No adverse impact on small businesses is anticipated from the implementation of the proposed amendments. Therefore, no alternatives which would lessen the impact on small businesses have been identified.
This proposal will not mandate the use of specific technologies or equipment. The proposal merely provides when it is acceptable to use iron wire or wire rope for scaffold end rail sections.
Costs or Savings to State Agencies
No costs or savings to state agencies will result as a consequence of the proposed modifications.
Impact on Housing Costs
The proposal will not affect housing costs.
Impact on Businesses
The proposal will not result in a significant adverse economic impact on businesses, including the ability of California businesses to compete with businesses in other states. Also, see the statement above under the heading, Specific Technology or Equipment.
Cost Impact on Private Persons or Entities
The proposal will not require private persons or entities to incur additional costs in complying with the proposal.
Costs or Savings in Federal Funding to the State
The proposal will not result in costs or savings in federal funding to the state.
Costs or Savings to Local Agencies or School Districts Required to be Reimbursed
No costs to local agencies or school districts are required to be reimbursed. See explanation under "Determination or Mandate".
Other Nondiscretionary Costs or Savings Imposed on Local Agencies
This proposal does not impose nondiscretionary costs or savings on local agencies or school districts.
The Occupational Safety and Health Standards Board has determined that the proposed regulation does not impose a mandate requiring reimbursement by the state pursuant to Part 7 (commencing with Section 17500) of Division 4 of the Government Code because the proposed amendment will not require local agencies or school districts to incur additional costs in complying with the proposal.
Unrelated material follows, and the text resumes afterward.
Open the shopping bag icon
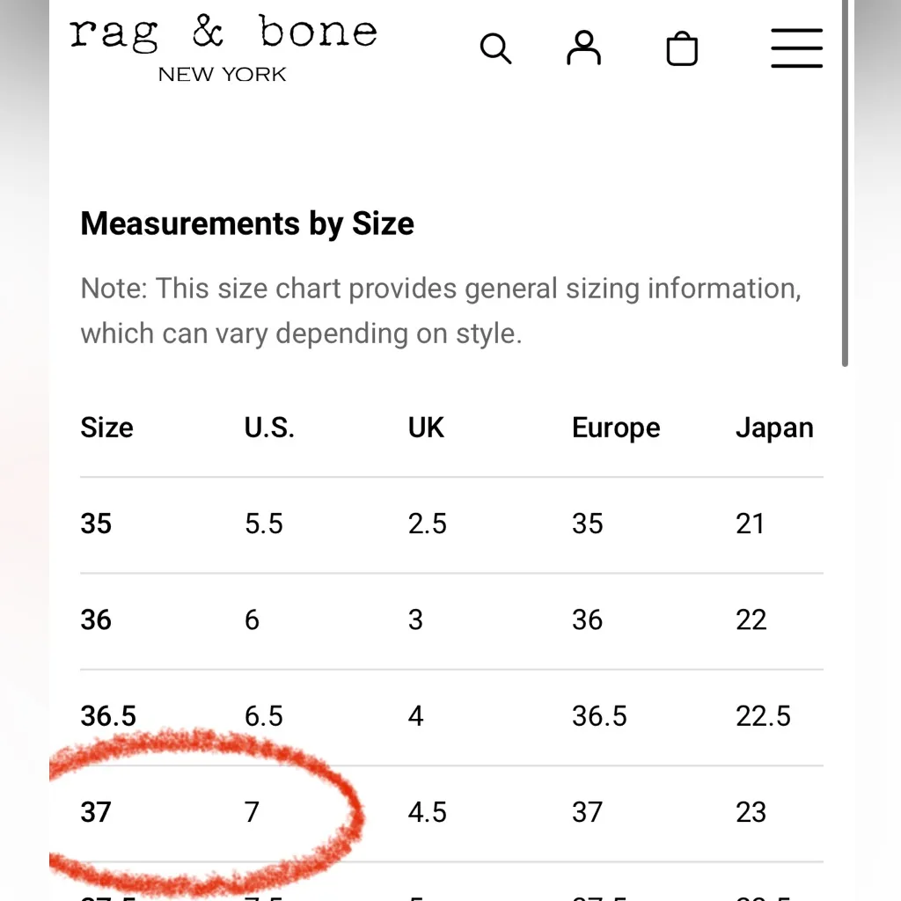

Furthermore, this regulation does not constitute a "new program or higher level of service of an existing program with the meaning of Section 6 of Article XIII B of the California Constitution."
The California Supreme Court has established that a "program" within the meaning of Section 6 of Article XIII B of the California Constitution is one which carries out the governmental function of providing services to the public, or which, to implement a state policy, imposes unique requirements on local governments and does not apply generally to all residents and entities in the state. (County of Los Angeles v. State of California (1987) 43 Cal.3d 46.)
The proposed regulation does not require local agencies to carry out the governmental function of providing services to the public. Rather, the regulation requires local agencies to take certain steps to ensure the safety and health of their own employees only. Moreover, the proposed regulation does not in any way require local agencies to administer the California Occupational Safety and Health program. (See City of Anaheim v. State of California (1987) 189 Cal.App.3d 1478.)
The proposed regulation does not impose unique requirements on local governments. All employers - state, local and private - will be required to comply with the prescribed standards.
It has been determined that the proposal may affect small business. The express terms of the proposal written in plain English have been prepared by the Board pursuant to Government Code Sections 11342(e) and 11346.2(a)(1) and the informative digest for this proposal constitutes a plain English summary.
The adoption of the proposed amendments to this regulation will neither create nor eliminate jobs in the State of California nor result in the elimination of existing businesses or create or expand businesses in the State of California.
No alternatives considered by the Board would be more effective in carrying out the purpose for which the regulation is proposed or would be as effective and less burdensome to affected private persons than the proposed action.